The sight of Ann Widecombe, a long-serving reactionary with a track record of anti-worker rhetoric, receiving standing ovations in working men’s clubs in Northern ex-mining towns should sit very uncomfortably with any Labour member, activist or supporter. But beyond the initial disgust at such a spectacle, this incident and others like it (Nigel Farage’s rapturous reception in ex-Labour heartlands, for example) should be of no real surprise. It is widely understood, even by those campaigning to overturn 2016’s Brexit referendum, that working-class areas in the North are battlegrounds being fought over, all too often successfully, by the resurgent far-right in Britain. Whether UKIP, The Brexit Party or, even more disturbingly, Tommy Robinson.

What needs to be understood immediately across the Labour Party is that the three years since the 2016 referendum have exemplified the same sense of abandonment of working-class communities up and down the land that was catalysed and reinforced by successive Tory and New Labour governments since 1979. A broad historical comprehension of British neoliberalism and its disastrous effects on Northern economies is important groundwork in explaining today’s working-class disdain for Labour.
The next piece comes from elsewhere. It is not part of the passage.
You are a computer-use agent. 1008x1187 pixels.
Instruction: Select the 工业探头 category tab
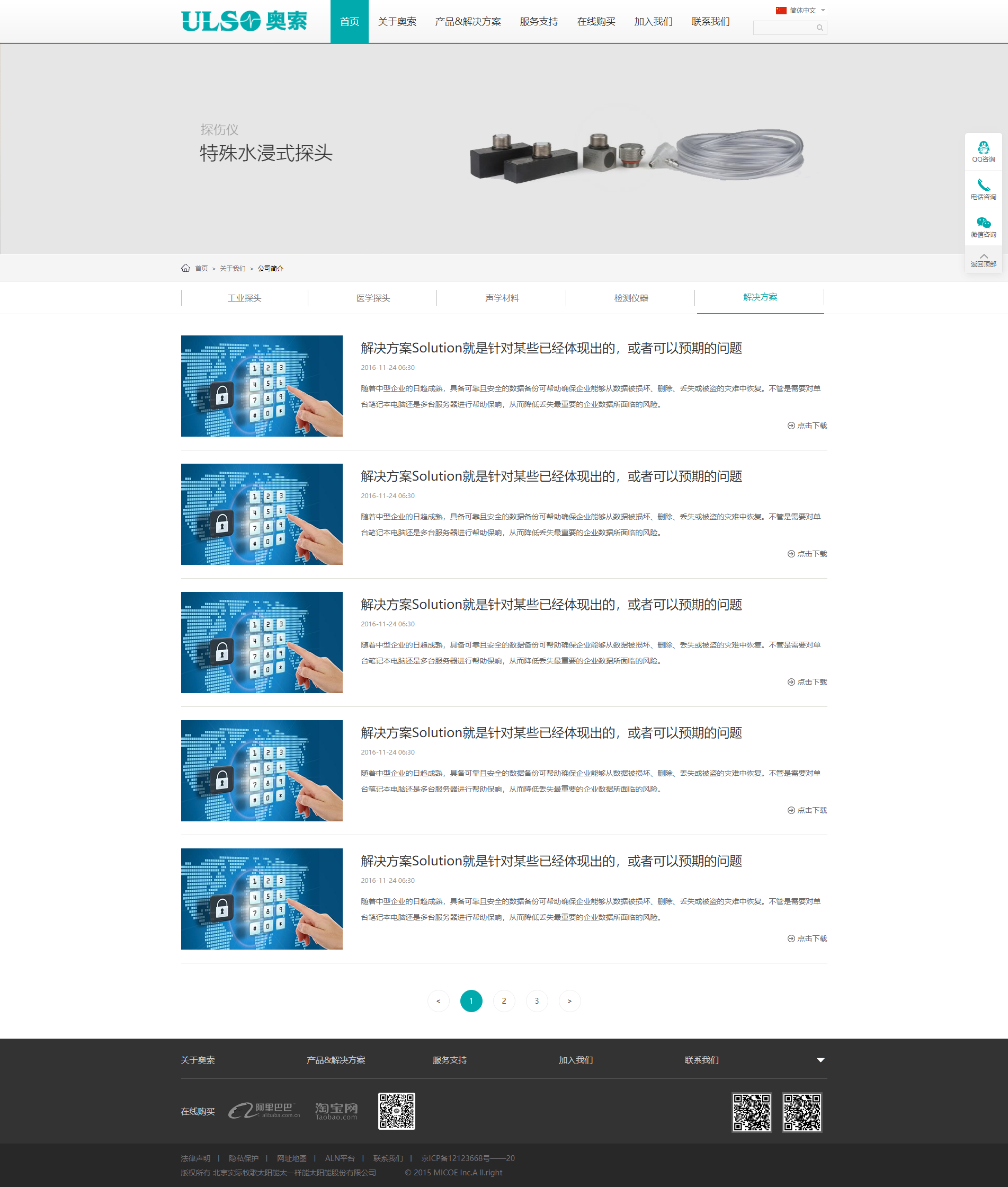[244, 298]
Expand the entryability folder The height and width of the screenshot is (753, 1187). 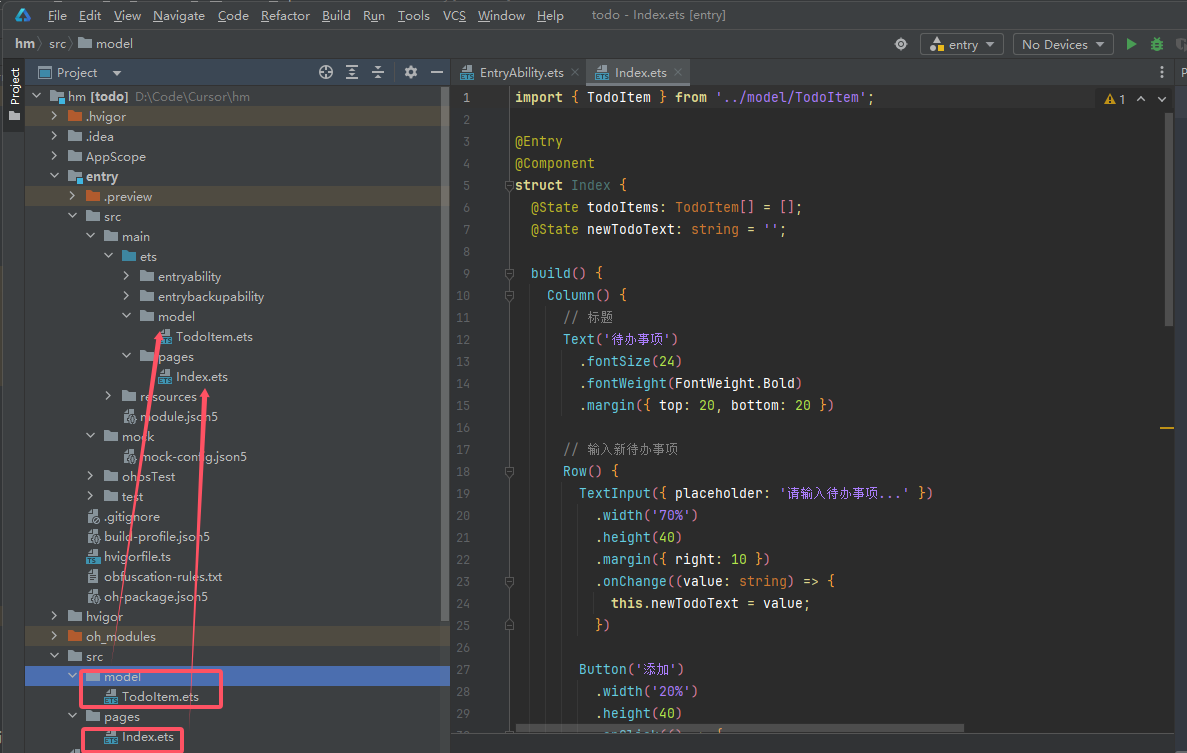[126, 276]
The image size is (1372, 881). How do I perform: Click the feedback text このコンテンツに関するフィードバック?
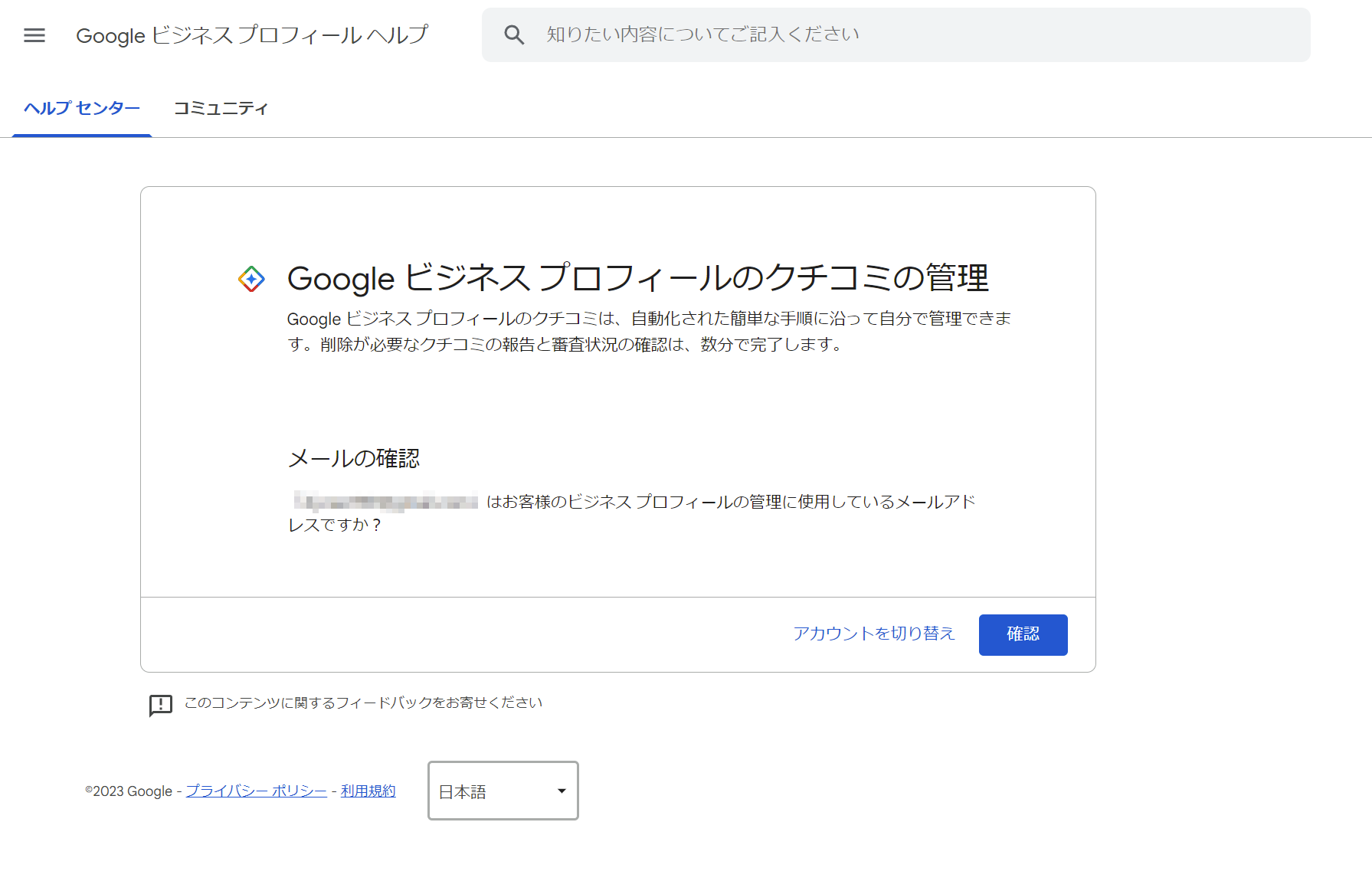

But even without it, a look at the last three years exposes why we are losing trust, respect and votes amongst the people our party was created to represent.

77% of areas where populations earn under the average wage voted to leave the EU. This is the most important statistic in the entire Brexit debacle. Even if Brexit were an advisory referendum not intended to be implemented (as some of the most fervent Remainers claim), it would have been an entirely useful exercise in exposing the class composition of the country.

The Labour Party’s raison d’être is the parliamentary wing of the organised labour movement, and beyond that, to directly take on the ruling class and fight for a fair share of the wealth that we create. In the largest expression of democratic participation in a generation, some of the leading figures in the party are attempting to undo an entire historical tradition whilst subverting democracy and siding with the interests of the 1%. It is grimly predictable that workers in their swathes are being turned off by our message.

We have only just restored the party with a leader deeply wedded to trade unionism, social justice and equality, yet we risk throwing away the possibility of a socialist government every time an MP, MEP candidate or high-profile activist calls for a second referendum. It is telling that despite the leadership rightly setting itself the challenging of attempting to unite the 48% and the 52%, much to the chagrin of hard-line Remainers, it is the Labour Party that is branded as standing in the way of Brexit by the enormously powerful right-wing media in Britain. Our party is being mocked by millions of working people in their daily paper as attempting to sabotage an utterly authentic display of working-class power. How can we then scratch our heads when the most vile bigots capitalise on this seeming treachery and successfully exploit forgotten heartlands with their snake oil?

The areas of our 2017 manifesto that score highest in opinion polls – despite being dragged through the Murdoch mud, portrayed as dangerously radical or utopian – are around nationalising key industries, funding schools and hospitals, and rejuvenating our industrial sectors in a way that marries productivity and climate justice. No other party is proposing these ideas.

According to general election polling, we have an average five-point lead on the Tories. We are in a position of immense strength and as we continue to outline a vision to rebuild Britain, we will become even stronger. Yet how can we rebuild Britain if Britain does not trust us? Our MPs have been tasked with carrying out a democratic decision and thus far, across the benches, they have failed.

Regardless of whether he has always been seen as a positive force by the public, even Jeremy Corbyn’s detractors accept that his key selling point is that he is seen as a departure from establishment politics. But we cannot carry out a sustained dismantling of the establishment, which has caused untold misery and death for thousands of people since 2010, whilst our party is seen to be another of its representatives.